As winter relaxes its icy fingers, RV park owners begin planning their May to October season. Along with sprucing up the landscaping, amenities and other aspects of their operations, some parks will need new managers or staff.
For many years, a common practice has been for owners to advertise for interested RVers willing to take on an "RV live-in" position, which can be a great way to enjoy your summer meeting other RVers.
If you are contemplating a managerial position for the first time, though, there are several common sense but crucial items to consider before you drive in.
When I asked former park manager Ron Waterhouse for his thoughts, he said setting down the expectations of owners and managers in a written agreement is an important way to avoid misunderstandings along the way.
“Good managers know happy customers are key to the bottom-line success of any business,” he said.
So here are some tips to help you—and your staff and guests—enjoy the experience:
Duties and authority of an RV park manager
Few items are more important to the owner-manager agreement than a clear outline of the authority each will hold. Will the owner be on site, or are you on your own? If the latter, then here are some questions you need answering.
What are the boundaries of your authority?
Can you establish and enforce reasonable park rules?
Can you hire and fire staff, or will the owner provide staff appropriate for the positions you need?
Are you responsible for marketing, and if so, what type and budget?
Is it a small park where you (and possibly your partner) will be responsible for everything? If not, will you have staff enough to cover work like reservations; reception; janitorial; maintenance/repair of grounds, amenities and overnight security?

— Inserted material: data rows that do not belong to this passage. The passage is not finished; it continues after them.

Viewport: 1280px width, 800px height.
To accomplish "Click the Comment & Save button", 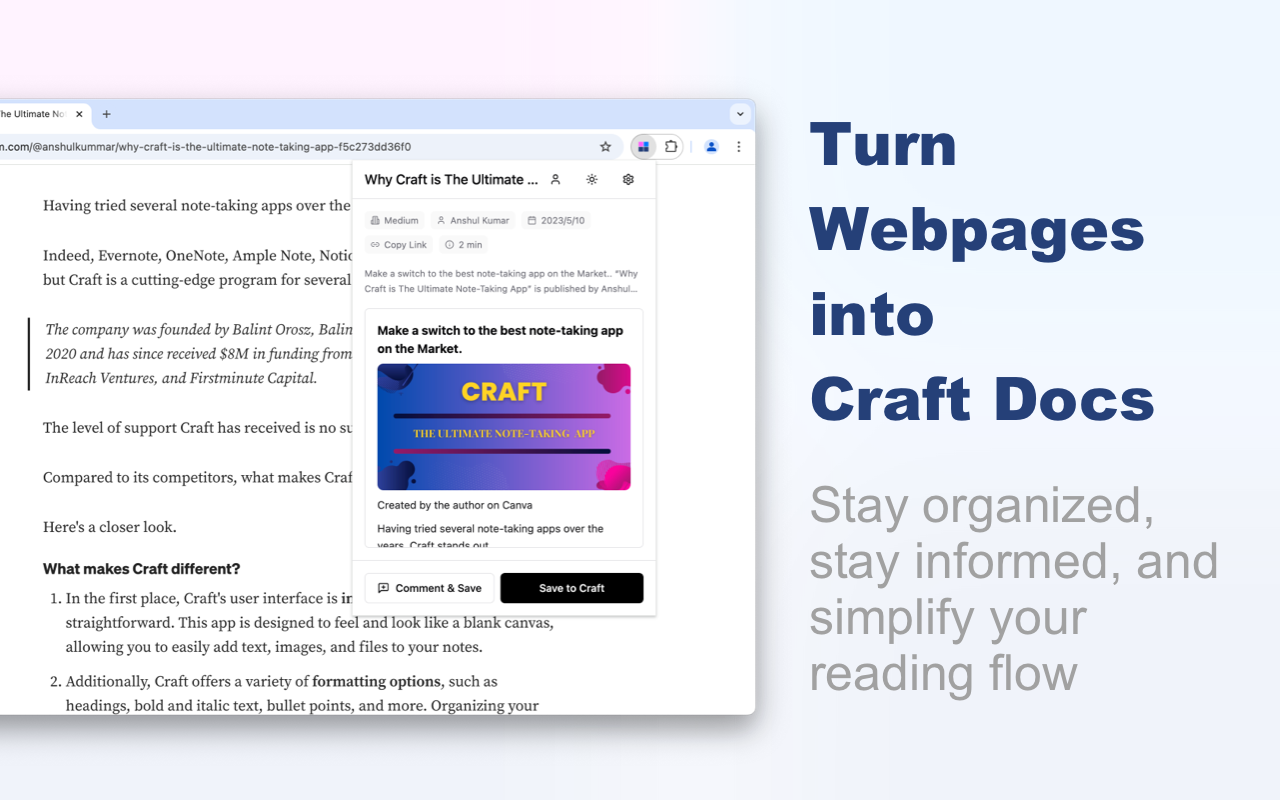I will [428, 588].
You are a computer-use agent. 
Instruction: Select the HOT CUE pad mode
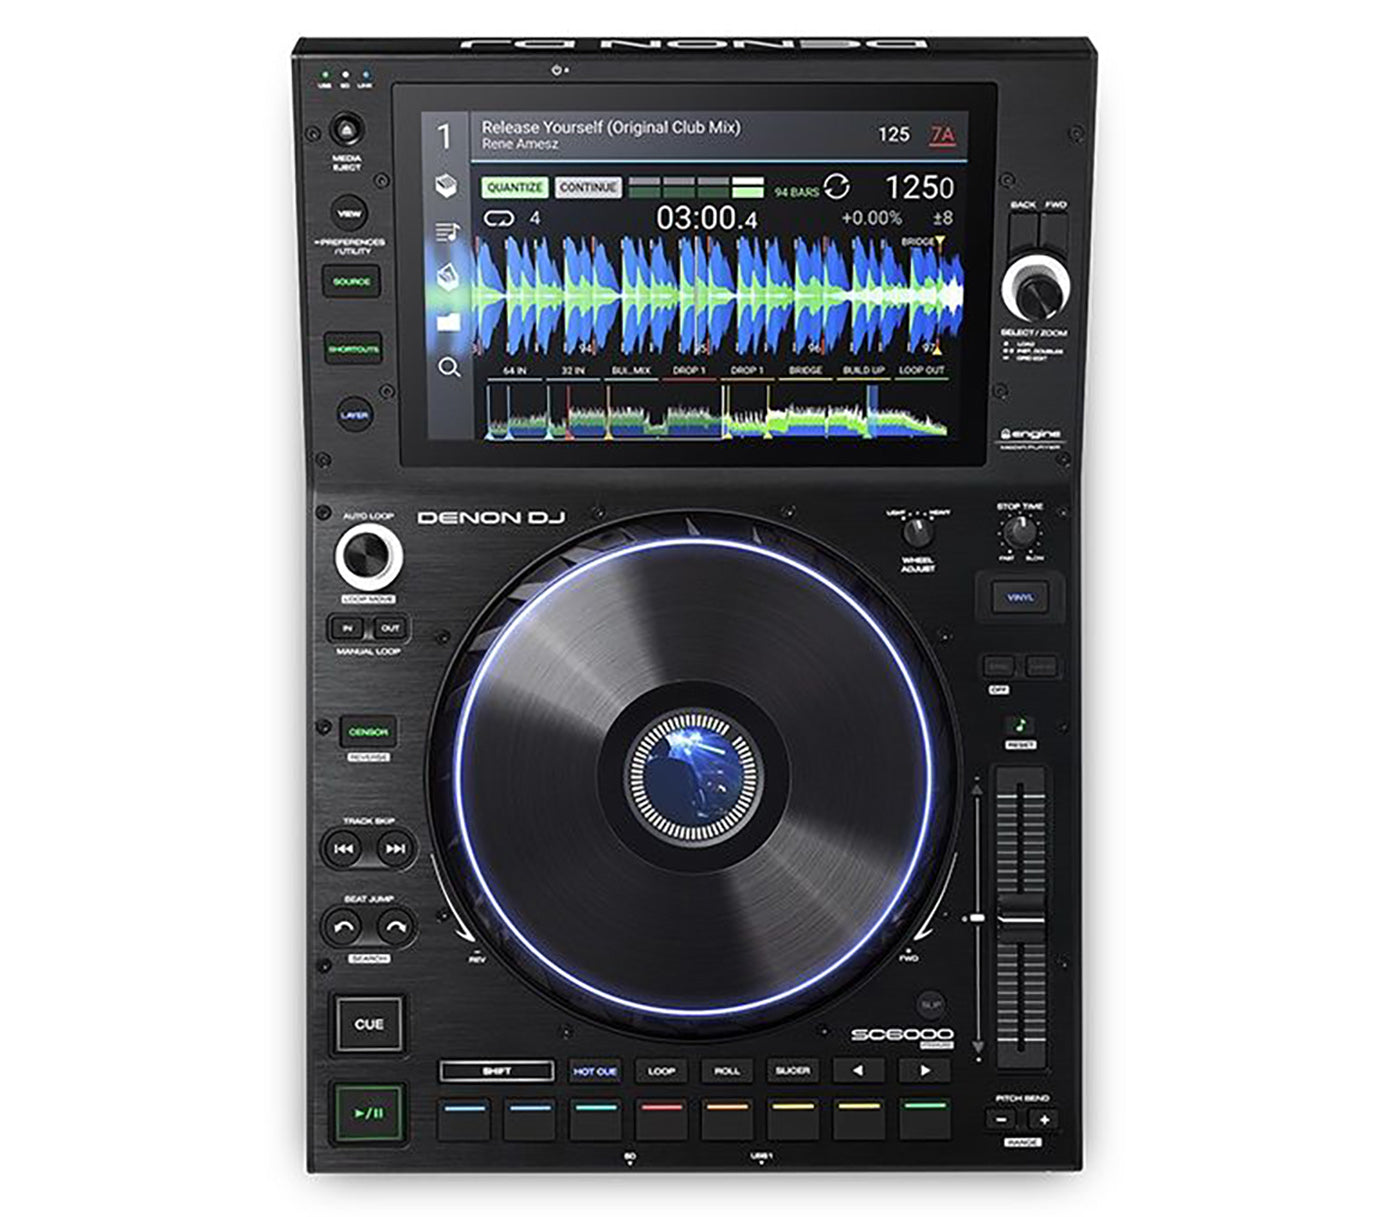tap(595, 1071)
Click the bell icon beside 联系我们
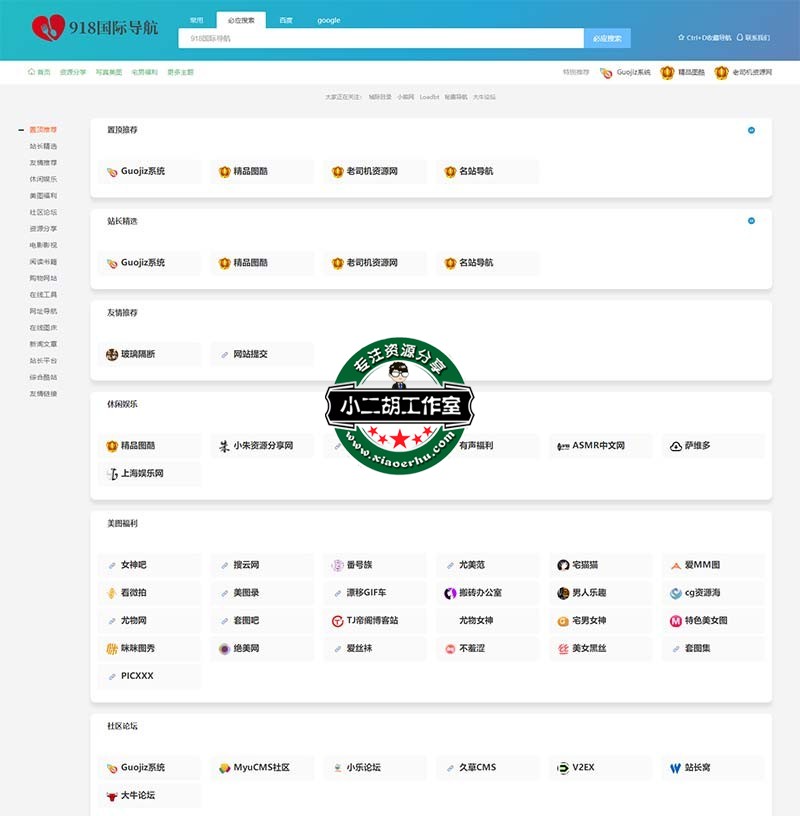The height and width of the screenshot is (816, 800). tap(739, 38)
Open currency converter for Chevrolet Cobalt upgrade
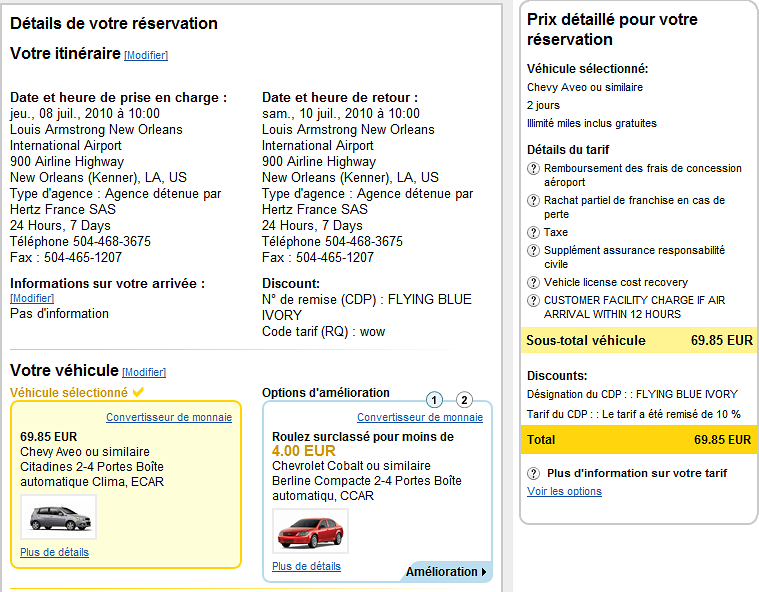759x592 pixels. (x=419, y=417)
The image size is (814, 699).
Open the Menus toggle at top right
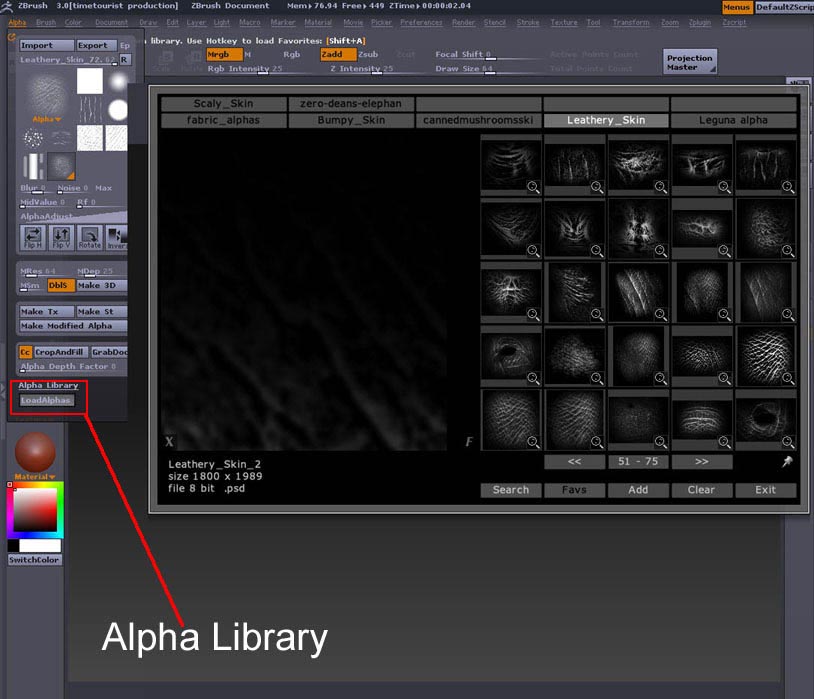click(x=736, y=7)
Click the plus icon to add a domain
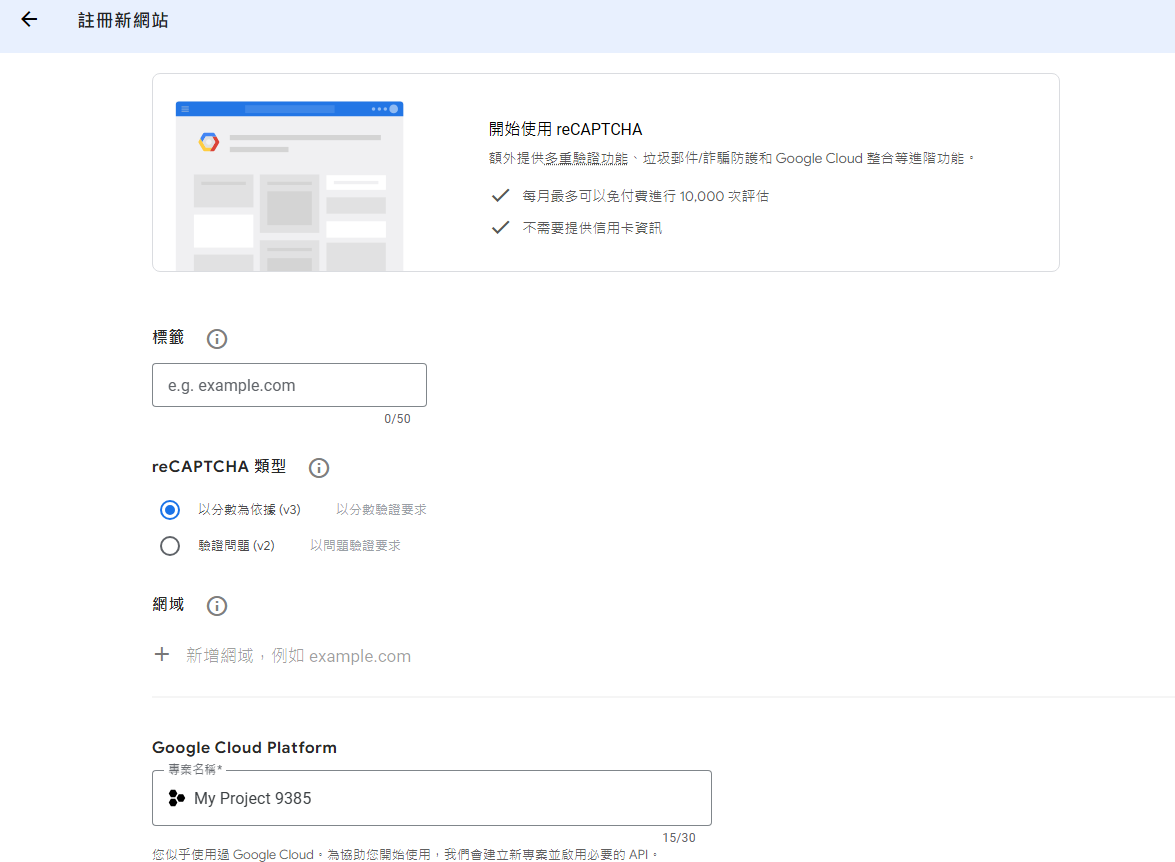This screenshot has width=1175, height=862. (x=162, y=654)
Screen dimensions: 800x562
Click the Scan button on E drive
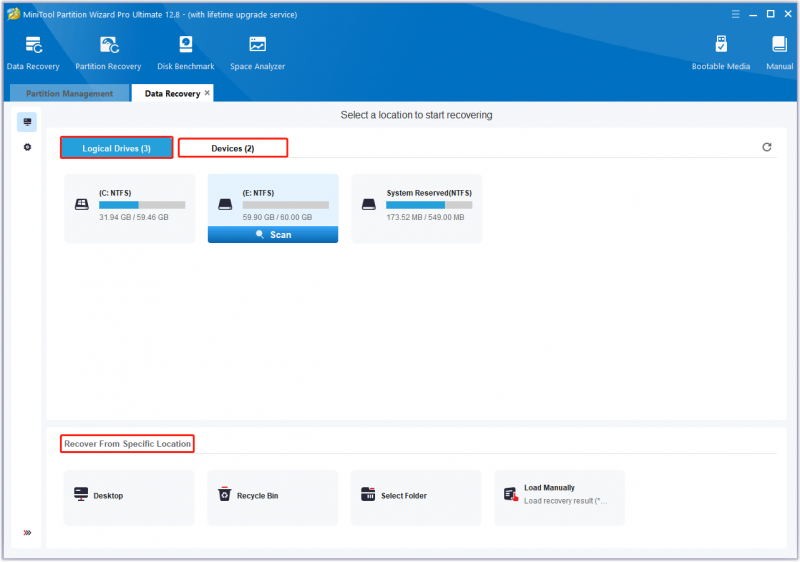273,235
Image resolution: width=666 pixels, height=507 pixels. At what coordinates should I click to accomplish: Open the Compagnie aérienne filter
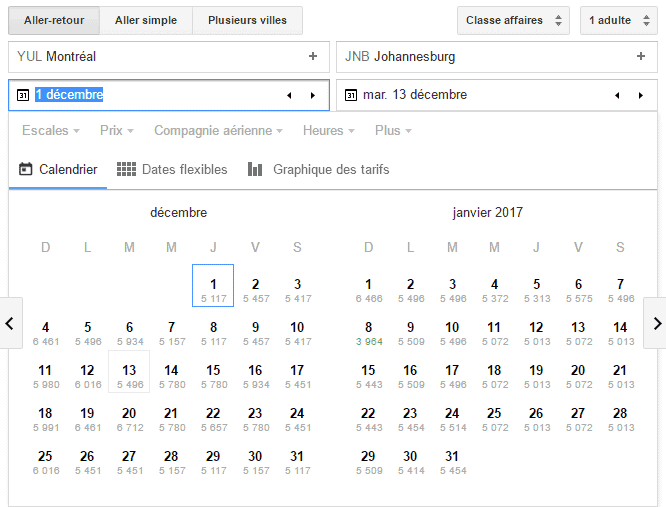coord(218,131)
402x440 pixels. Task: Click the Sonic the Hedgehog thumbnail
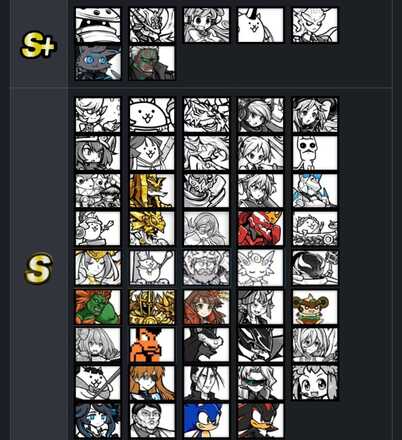coord(206,421)
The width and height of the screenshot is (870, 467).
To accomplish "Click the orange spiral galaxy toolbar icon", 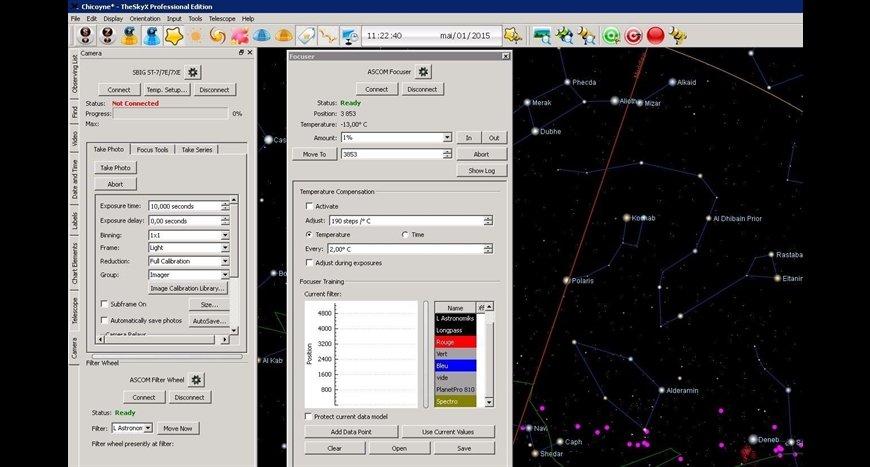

Are you responsible for accounting or only for balancing the daily "take"?
Have you been given an acceptable budget to cover day-to-day expenses and payroll?
At what point must you consult the owner before calling in outside services?
Are you allowed to offer a discount if a guest has had an unhappy experience?
Relationship with guests
Although front-desk staff will welcome RVers on arrival, you are the host. Make a point of introducing yourself to guests and let them know you’re there to ensure they enjoy their stay.
Try to accommodate latecomers, but be sure they don’t disturb other RVers as they hook up their rig.
Use your judgement if a squabble breaks out over site encroachment, pet problems, loud noises or objectionable behaviour. If the problem cannot be solved and you need to evict a guest, you might want to seek help from local authorities.
Relationship with staff
Just as you need to know what is expected of you, so staff are happiest and most productive when everyone on the team knows where they stand in the mix. Try holding regular staff meetings to discuss how things are going. Waterhouse said, “Be a good listener and try not to micromanage. Train good people and then set them free to do their job.
“Make it easy for staff to approach you immediately if a problem arises, or they see something that could be improved. That’s crucial if the problem impacts the safety of guests, staff or the park itself,” he said.
“A friendly, well-managed park that applies sensible rules fairly is usually a happy one all round," said Waterhouse. "RVers who enjoy their stay with you are ambassadors who can contribute an enormous amount of positive word-of-mouth advertising—and good managers can set that tone.”
All signs point to 2016 as being a banner year for tourism in Canada, especially in British Columbia. If you are planning to rent an RV for your travels, find out all you can about the options and book early to avoid disappointment.